Please forget about LyX for a moment. As far as LaTeX is concerned, english 
is the only language that explicitly appears in a LaTeX command (or rather 
the preamble in this case) in this document. All other languages do not 
appear explicitly in the document, you rather guess them from the used 
encodings. Therefore, from a LaTeX point of view, the language is clearly 
english.

>> IMO we should never put such notes into imported files. If there
>> is a bug it should be fixed, and if the .tex file does not carry enough
>> information to restore the .lyx document it was created from, then we
>> should do as best as we can and live with the differences.
> 
> There is no bug. LaTeX simply does not store the document language as we
> understand it. For CJK there is no such thing like we understand document
> language. We already do the best we can and giving the user the info to
> check what he thinks the document language could be is very helpful. I
> guess in 99% of the cases he clearly knows this and can set it quickly in
> the document settings.

I understand that. My point was a bit different: In general, the exported 
.tex files do not contain all information of the original .lyx files. There 
are many more cases where information is lost, e.g. branches or stuff in 
yellow notes. You implemented a special treatment of one of these cases. 
Should we add notes for the other cases as well, e.g. "tex2lyx does not know 
if there was a note at this place originally?" Of course this example is 
nonsense, but what should a user think who imported a true .tex file which 
did not come from LyX? Your note assumes that roundtrip is the main use 
case, but this is wrong IMO. The most important use case is true import.

Adding meta data is not the way to go either (the in_lyx_preamble bool in 
Preamble.cpp can already cause data loss).

Therefore, the only thing we should do is to use the existing information of 
the .tex file as best as we can.

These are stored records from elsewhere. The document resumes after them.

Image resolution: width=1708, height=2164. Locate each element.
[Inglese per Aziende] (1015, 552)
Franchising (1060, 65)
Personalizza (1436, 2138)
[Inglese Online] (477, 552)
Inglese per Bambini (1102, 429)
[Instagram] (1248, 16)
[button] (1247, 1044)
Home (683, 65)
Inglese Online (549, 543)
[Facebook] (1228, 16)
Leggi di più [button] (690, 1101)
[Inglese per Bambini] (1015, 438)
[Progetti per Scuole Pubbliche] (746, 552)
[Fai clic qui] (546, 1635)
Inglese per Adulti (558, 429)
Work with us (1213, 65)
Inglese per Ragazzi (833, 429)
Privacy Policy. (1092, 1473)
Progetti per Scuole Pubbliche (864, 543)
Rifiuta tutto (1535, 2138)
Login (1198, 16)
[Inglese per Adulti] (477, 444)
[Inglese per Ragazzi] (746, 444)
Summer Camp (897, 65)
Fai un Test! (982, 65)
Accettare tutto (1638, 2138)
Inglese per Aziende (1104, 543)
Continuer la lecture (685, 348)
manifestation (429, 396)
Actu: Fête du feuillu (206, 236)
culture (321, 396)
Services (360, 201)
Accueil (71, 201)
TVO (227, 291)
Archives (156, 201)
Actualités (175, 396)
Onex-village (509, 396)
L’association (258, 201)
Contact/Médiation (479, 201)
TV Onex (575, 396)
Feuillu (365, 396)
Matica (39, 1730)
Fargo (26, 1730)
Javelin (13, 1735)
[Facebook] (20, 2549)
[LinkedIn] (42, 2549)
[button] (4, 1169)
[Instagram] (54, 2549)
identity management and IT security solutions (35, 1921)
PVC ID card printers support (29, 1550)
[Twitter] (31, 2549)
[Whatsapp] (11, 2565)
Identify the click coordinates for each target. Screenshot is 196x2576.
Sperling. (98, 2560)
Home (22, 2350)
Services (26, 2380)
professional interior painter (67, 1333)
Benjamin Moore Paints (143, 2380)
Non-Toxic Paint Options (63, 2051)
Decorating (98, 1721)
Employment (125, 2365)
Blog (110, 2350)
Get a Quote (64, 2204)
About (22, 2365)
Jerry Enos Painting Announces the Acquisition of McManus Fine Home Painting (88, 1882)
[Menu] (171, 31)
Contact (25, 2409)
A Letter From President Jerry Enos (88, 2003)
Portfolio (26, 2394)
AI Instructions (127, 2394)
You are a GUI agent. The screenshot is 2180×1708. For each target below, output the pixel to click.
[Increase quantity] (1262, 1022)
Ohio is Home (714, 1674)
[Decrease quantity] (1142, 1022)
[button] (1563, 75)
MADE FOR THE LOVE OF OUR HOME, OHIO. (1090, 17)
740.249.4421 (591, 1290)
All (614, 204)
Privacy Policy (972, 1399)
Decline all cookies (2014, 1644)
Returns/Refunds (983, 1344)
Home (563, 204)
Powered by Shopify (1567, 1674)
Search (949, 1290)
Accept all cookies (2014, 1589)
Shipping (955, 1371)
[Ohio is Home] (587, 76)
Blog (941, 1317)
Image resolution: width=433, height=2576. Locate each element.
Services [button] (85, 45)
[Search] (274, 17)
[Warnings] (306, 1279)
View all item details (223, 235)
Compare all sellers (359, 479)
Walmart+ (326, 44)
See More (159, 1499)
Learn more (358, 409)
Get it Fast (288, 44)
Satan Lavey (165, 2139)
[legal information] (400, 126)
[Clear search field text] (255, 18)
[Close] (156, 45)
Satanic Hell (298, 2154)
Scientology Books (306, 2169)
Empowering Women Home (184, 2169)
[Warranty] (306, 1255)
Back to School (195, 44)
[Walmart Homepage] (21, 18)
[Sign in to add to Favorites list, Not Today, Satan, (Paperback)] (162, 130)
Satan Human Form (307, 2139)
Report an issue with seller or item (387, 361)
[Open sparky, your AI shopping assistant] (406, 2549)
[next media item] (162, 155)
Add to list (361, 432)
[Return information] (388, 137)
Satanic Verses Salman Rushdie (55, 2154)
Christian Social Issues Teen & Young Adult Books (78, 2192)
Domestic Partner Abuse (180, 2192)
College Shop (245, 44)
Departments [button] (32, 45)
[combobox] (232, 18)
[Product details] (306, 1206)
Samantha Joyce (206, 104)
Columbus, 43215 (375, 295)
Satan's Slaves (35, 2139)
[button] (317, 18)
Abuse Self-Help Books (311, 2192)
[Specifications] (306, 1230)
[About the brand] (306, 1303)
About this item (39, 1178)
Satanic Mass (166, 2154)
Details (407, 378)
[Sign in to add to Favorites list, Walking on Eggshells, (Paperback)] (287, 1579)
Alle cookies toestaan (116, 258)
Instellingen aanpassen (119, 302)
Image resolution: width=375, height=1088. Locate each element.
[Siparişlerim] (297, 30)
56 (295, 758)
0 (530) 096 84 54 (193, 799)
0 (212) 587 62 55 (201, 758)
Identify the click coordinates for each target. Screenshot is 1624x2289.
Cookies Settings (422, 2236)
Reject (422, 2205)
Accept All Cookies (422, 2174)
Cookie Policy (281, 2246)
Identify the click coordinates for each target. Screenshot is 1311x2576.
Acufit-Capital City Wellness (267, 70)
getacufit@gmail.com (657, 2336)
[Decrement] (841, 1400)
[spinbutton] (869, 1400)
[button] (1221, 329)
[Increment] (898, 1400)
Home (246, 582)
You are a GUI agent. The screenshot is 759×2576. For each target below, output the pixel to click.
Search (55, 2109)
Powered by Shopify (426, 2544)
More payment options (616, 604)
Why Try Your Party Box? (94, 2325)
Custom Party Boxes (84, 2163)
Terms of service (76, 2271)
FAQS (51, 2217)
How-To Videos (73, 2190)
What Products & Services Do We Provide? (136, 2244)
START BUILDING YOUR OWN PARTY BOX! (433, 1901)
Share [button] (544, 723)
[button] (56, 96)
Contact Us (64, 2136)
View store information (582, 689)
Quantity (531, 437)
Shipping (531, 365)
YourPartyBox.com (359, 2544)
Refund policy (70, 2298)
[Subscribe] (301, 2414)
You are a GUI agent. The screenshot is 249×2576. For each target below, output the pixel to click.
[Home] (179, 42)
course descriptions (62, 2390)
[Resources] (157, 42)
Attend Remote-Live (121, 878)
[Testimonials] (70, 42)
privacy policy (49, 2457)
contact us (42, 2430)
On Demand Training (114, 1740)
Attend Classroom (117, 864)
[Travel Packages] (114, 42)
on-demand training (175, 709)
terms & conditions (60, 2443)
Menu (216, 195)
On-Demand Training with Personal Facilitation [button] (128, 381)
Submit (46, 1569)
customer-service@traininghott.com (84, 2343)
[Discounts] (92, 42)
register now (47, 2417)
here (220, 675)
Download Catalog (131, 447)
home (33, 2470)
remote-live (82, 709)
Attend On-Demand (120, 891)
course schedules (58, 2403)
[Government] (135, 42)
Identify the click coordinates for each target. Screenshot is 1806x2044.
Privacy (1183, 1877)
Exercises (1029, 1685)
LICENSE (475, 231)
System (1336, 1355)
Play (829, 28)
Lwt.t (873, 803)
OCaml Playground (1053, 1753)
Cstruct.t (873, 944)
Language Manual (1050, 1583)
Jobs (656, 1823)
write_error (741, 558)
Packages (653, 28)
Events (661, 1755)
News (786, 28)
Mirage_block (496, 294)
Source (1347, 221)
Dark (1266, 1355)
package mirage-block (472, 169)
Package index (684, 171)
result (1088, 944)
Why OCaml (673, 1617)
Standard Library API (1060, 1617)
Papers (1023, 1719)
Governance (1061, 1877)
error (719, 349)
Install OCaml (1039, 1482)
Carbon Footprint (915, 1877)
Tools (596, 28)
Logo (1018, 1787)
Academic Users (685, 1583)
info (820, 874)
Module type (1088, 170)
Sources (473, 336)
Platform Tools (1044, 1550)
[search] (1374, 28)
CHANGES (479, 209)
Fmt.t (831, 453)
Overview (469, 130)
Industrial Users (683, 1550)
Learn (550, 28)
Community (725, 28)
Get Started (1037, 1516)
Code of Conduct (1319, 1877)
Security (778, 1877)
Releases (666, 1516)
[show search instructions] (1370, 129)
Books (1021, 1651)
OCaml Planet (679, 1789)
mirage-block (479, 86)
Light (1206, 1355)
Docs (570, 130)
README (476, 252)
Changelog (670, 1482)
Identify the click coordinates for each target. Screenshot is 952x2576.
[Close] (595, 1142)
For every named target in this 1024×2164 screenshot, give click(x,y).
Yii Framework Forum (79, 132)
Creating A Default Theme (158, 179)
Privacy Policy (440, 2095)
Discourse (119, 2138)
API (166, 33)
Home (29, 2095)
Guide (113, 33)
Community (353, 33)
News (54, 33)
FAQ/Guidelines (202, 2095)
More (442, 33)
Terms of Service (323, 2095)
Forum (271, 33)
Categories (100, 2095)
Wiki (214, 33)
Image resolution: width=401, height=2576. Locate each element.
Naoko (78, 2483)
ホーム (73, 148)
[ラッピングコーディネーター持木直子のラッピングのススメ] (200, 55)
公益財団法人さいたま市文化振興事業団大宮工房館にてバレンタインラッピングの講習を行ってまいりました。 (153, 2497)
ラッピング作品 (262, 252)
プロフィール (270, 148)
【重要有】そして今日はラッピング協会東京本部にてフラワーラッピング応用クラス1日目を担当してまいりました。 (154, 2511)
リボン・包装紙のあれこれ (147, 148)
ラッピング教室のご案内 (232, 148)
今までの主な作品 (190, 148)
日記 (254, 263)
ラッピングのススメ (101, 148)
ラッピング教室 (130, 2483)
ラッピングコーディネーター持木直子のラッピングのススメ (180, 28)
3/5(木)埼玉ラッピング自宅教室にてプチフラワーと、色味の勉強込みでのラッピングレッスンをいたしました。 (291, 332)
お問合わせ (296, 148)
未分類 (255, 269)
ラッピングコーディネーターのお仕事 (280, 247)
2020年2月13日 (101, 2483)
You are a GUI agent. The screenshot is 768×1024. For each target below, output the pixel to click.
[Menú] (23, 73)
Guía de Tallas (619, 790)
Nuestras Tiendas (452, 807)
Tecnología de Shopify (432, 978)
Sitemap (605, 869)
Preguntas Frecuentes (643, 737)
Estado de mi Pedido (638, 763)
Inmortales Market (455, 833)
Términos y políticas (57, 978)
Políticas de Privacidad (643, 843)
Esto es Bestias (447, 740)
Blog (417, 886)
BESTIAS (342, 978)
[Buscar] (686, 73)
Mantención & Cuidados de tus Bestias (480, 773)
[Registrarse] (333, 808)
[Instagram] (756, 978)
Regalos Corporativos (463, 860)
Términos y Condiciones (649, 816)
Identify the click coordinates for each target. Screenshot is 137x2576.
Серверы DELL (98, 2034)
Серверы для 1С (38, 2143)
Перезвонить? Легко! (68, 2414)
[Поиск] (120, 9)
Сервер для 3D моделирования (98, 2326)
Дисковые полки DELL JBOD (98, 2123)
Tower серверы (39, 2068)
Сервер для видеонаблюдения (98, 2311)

Any interpretation should be left to the 
user.

>> Question: Is it more convenient to let the test overwrite the reference
>> results, so that the differences are automatically seen by git, or should
>> the references better be kept in a separate location? I am unsure about
>> that.
> 
> I prefer the latter. The best would be to import a file "filename.tex",
> the import is saved as "filename-imported.lyx"

The file name convention is already set by tex2lyx (it is filename.lyx.lyx 
and the re-exported file is filename.lyx.tex). The question is only where 
the result should go: source tree or build tree? I'll wait a bit more, but 
for now it looks like the majority wants the latter.